Superficial Resurrection Hope?

Superficial Resurrection Hope?

As Christians in the modern West, we often minimize our resurrection hope when we minimize the profound loss in death. Resurrection hope is radically good news. But we miss its power when push the reality of our mortality to the sidelines.

I recall a recent conversation with a pastor who serves in a church made up exclusively of persons in their 20s and 30s. He emphasized, rightly, that the Kingdom of God has come among us, and we are to be involved in the Kingdom of God now. But he realized that after several years at the church, they had never talked about death, or life after death — it’s “here and now” rather than “life after death.” If that is the case, what is our “resurrection hope” besides a call to be involved in the Kingdom in the present? That is good as far as it goes. As long as one doesn’t remember that we are small, mortal, embodied creatures…

Even at funerals, even the word “death” is often taboo. Funerals are often turned into “celebrations of life,” for those who “are in a better place.” But this is not a fully-orbed Christian approach to death and resurrection.

These issues raise bigger questions: How does our culture deny the reality of death, and in what ways does the church conform to this trend? What does genuine resurrection hope entail?

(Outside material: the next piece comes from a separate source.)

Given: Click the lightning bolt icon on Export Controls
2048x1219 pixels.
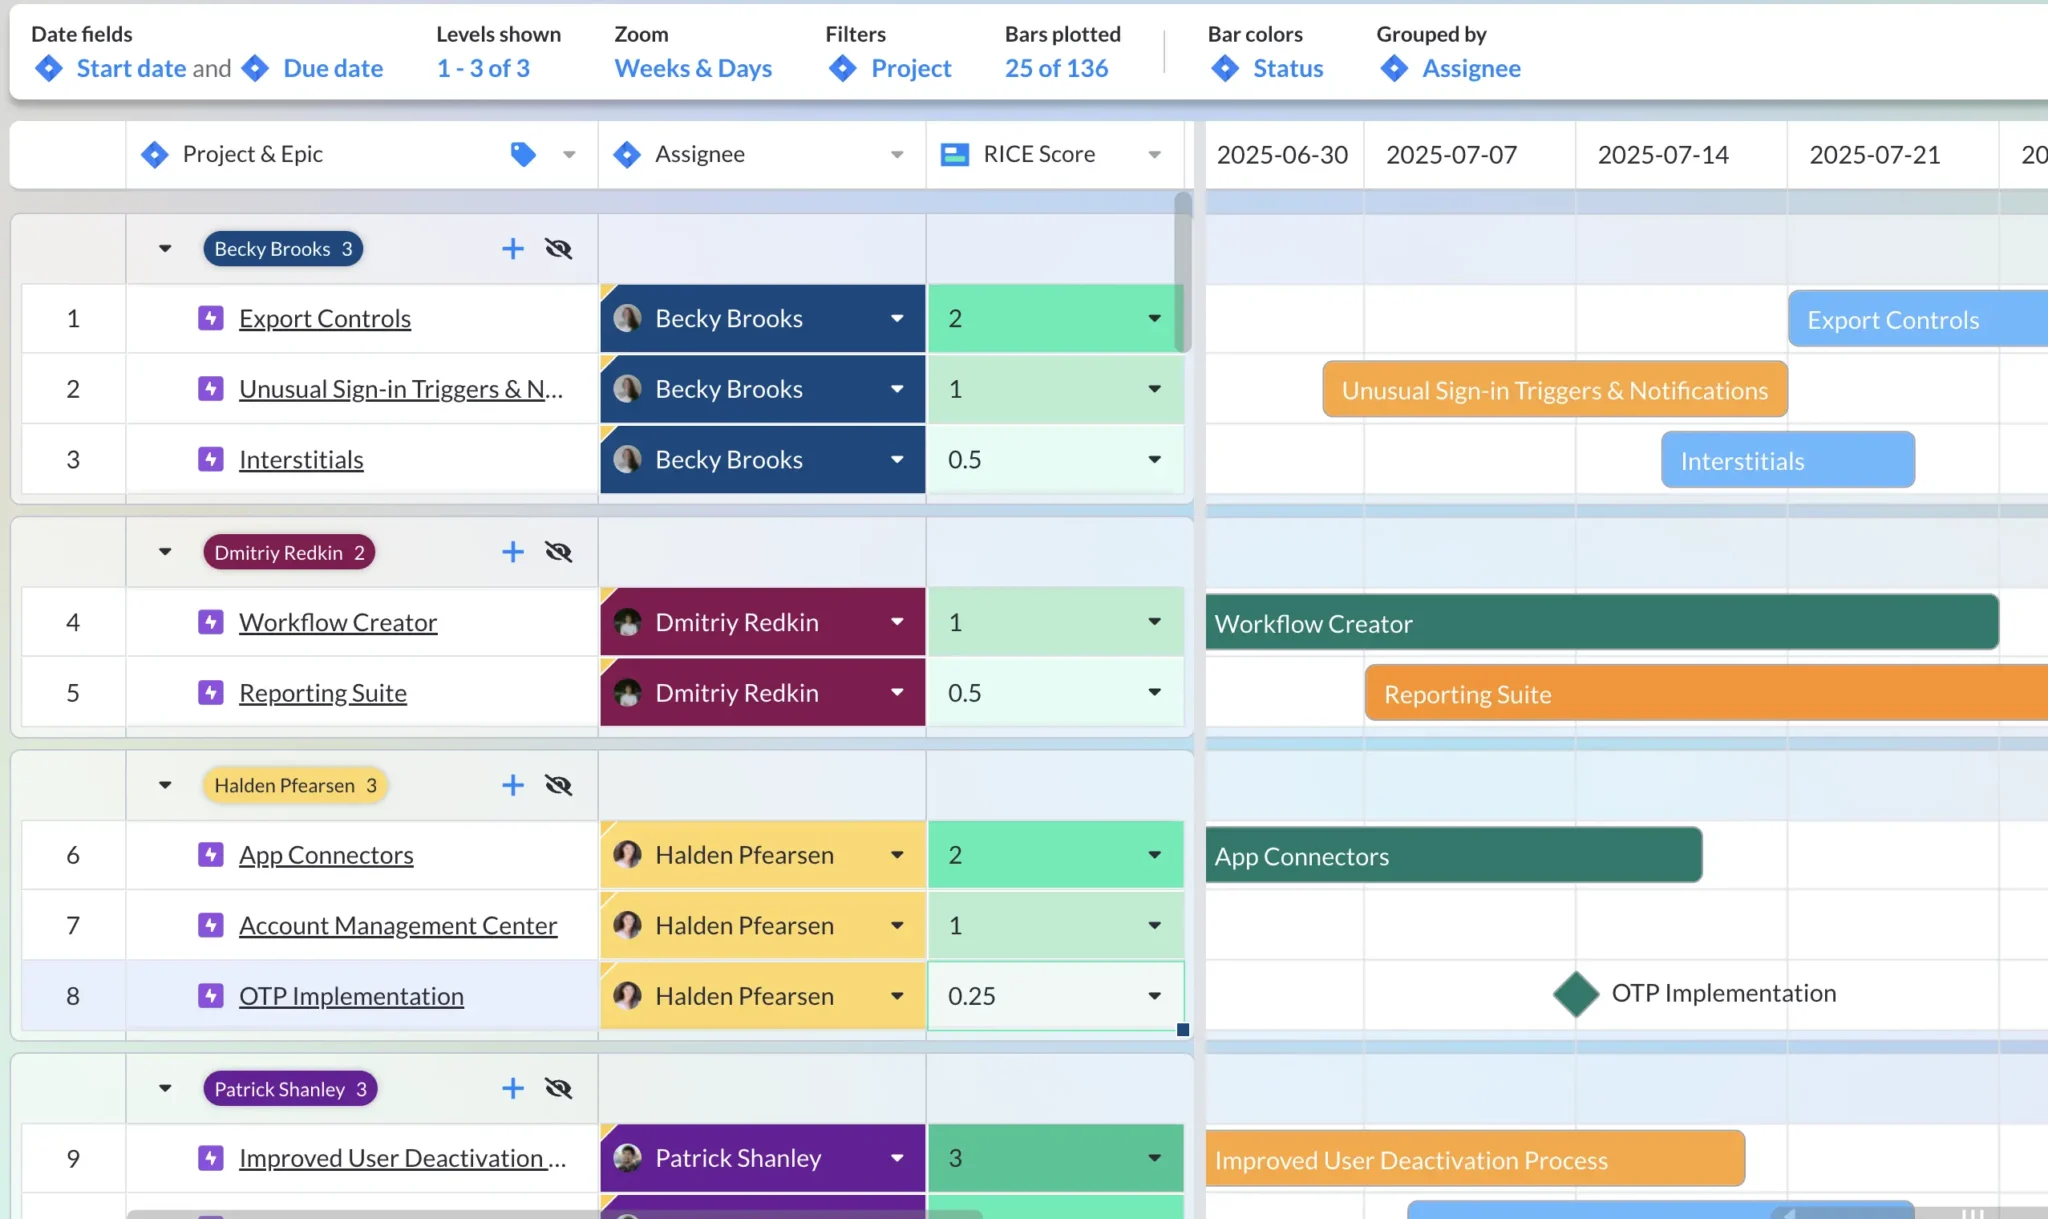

In this video discussion at the Henry Center at Trinity Divinity School, I explore these questions with Taylor Worley. We emphasize that true resurrection hope resides in our participation in Christ’s resurrection. Healing right now is a gift, but it’s also always temporary. Resurrection is not resuscitation. Instead, God alone provides the only permanent solution to death: resurrection in our glorified bodies as we participate in Christ. Until that day, we enjoy the foretastes of resurrection, yet we long for the day when Paul’s testimony in 1 Cor. 15 finds fulfillment:

“For the trumpet will sound, and the dead will be raised imperishable, and we will be changed. For this perishable body must put on imperishability, and this mortal body must put on immortality. When this perishable body puts on imperishability, and this mortal body puts on immortality, then the saying that is written will be fulfilled:

“Death has been swallowed up in victory.”
“Where, O death, is your victory?
    Where, O death, is your sting?”

Until then, let’s not confuse healing with resurrection. It’s not. Any type of healing is a gift. But we’re also longing for more in Christ.